Our bodies are pretty darn impressive. They take us on incredible travels, allow us to give our loved ones the best bear hugs, and make us totally unique. Because of this, it’s an important practice to show them kindness and to fuel ourselves with food that makes us feel fantastic.
Although it’s completely natural for your weight to fluctuate over years, seasons, or even weeks, there might be a time when you want to cut back. If you are looking to lose weight, whatever your motivation may be, here are some safe and sustainable ways to achieve your #healthgoals.
Give Breakfast a Chance
Is brekky the most important meal of the day? It’s difficult to say definitively, as everyone is built differently and it largely depends on what you’re eating. However, there are awesome benefits to powering your morning with a protein-packed and fiber-filled meal. If you enjoy a balanced breakfast containing three or more food groups, it can help curb your snack cravings, give you more energy, and prevent not-so-fun blood sugar swings.
- Whole grain toast with nut butter and bananas
- Two hard-boiled eggs, your cheese of choice, and an apple
- Overnight oats (do ’em up as you please!) and a side of scrambled eggs
Eat Protein-Packed Snacks
We’re big-time snack supporters. Munching on nutritious snacks between meals can help manage your hunger and stabilize your blood sugar. It’s also a helpful way to squeeze in extra servings of fruits and veggies throughout the day. Reach for treats with high protein, fiber, and healthy fats. Including more protein in your diet instead of carbs may actually decrease your hunger hormone, ghrelin, while boosting appetite reducing hormones. Greek yogurt and berries, carrots and hummus, or mixed nuts are not only yummy, but can keep you feeling satisfied between lunch and dinner.
Cut Down on Liquid Calories
Every once in a while, a lunchtime Coke hits the spot. However, sugar-sweetened beverages like energy drinks, some fruit juices, and soda can contain brown sugar, corn sweetener, corn syrup, dextrose, fructose, high-fructose corn syrup, molasses, and sucrose. These drinks offer little nutritional benefits and are loaded with calories. They also cause spikes in blood sugar, which can make you feel peckish sooner than you’d like. If you’re craving something more exciting than water, crack open a can of fruit-flavored seltzer or low-sugar kombucha.

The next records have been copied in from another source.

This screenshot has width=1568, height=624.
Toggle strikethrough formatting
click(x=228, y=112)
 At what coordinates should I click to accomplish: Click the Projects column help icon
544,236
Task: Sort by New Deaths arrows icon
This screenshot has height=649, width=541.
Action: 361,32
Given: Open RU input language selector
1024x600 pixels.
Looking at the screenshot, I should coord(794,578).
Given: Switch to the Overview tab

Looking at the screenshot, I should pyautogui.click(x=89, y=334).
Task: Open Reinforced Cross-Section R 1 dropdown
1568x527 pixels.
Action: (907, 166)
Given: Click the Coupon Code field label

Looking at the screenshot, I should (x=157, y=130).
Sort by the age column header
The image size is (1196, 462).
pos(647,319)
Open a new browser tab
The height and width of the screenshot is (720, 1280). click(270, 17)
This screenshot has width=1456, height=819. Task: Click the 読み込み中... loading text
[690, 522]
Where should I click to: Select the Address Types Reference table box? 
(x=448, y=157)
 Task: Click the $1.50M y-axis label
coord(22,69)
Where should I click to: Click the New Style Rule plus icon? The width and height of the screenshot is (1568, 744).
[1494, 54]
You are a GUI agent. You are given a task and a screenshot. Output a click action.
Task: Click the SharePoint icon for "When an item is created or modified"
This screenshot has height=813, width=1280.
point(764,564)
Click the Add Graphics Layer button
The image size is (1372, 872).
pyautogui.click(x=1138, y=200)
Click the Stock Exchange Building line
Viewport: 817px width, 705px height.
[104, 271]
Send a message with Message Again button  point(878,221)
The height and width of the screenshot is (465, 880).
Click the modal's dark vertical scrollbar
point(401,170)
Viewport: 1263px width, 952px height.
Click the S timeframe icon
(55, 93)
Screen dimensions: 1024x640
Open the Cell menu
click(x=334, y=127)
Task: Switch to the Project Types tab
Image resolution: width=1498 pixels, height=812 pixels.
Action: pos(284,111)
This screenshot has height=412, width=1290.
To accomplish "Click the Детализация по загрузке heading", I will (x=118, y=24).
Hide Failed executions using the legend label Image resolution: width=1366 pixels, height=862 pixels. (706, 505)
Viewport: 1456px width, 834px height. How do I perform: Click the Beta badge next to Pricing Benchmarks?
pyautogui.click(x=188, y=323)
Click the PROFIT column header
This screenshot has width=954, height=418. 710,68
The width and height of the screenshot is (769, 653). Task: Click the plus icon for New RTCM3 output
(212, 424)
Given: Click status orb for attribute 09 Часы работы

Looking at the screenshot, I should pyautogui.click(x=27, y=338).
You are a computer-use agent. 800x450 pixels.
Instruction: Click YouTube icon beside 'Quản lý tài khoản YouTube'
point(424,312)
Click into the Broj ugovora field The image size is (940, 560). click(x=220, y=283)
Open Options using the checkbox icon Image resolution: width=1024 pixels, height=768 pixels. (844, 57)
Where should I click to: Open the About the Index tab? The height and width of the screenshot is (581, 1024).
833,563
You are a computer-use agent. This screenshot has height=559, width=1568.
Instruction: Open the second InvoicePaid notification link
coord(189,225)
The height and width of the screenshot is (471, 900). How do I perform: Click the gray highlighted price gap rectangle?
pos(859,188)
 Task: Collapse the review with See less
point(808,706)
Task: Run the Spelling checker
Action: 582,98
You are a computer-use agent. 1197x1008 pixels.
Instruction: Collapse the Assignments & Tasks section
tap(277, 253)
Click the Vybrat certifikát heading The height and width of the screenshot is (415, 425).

You know the end-of-a-long-day drill. If you’re already in your car after leaving work, rolling up to a drive through or picking up a pizza may seem like the way to go. If you’re really feeling fried, dinner might be frozen waffles for the second time this week. While these foods can fit into your diet in moderation, eating them every evening could lead to some weight gain. Prepping breakfast the night before and planning out lunch and dinner can make a world of a difference. This way, there’s less last-minute guessing and stress snacking. Prepared meals are a perfect way to put balanced eats on the table without a second thought. With nutritionist-approved dishes delivered fresh to your door, you’ll have more time to do you without worrying about what you’re eating.
Food should be fun and so not scary. The key to success is doing what works best for you and your lifestyle. Since there’s no one-size-fits-all diet, start with these small steps to help you feel and look your best. You GOT this!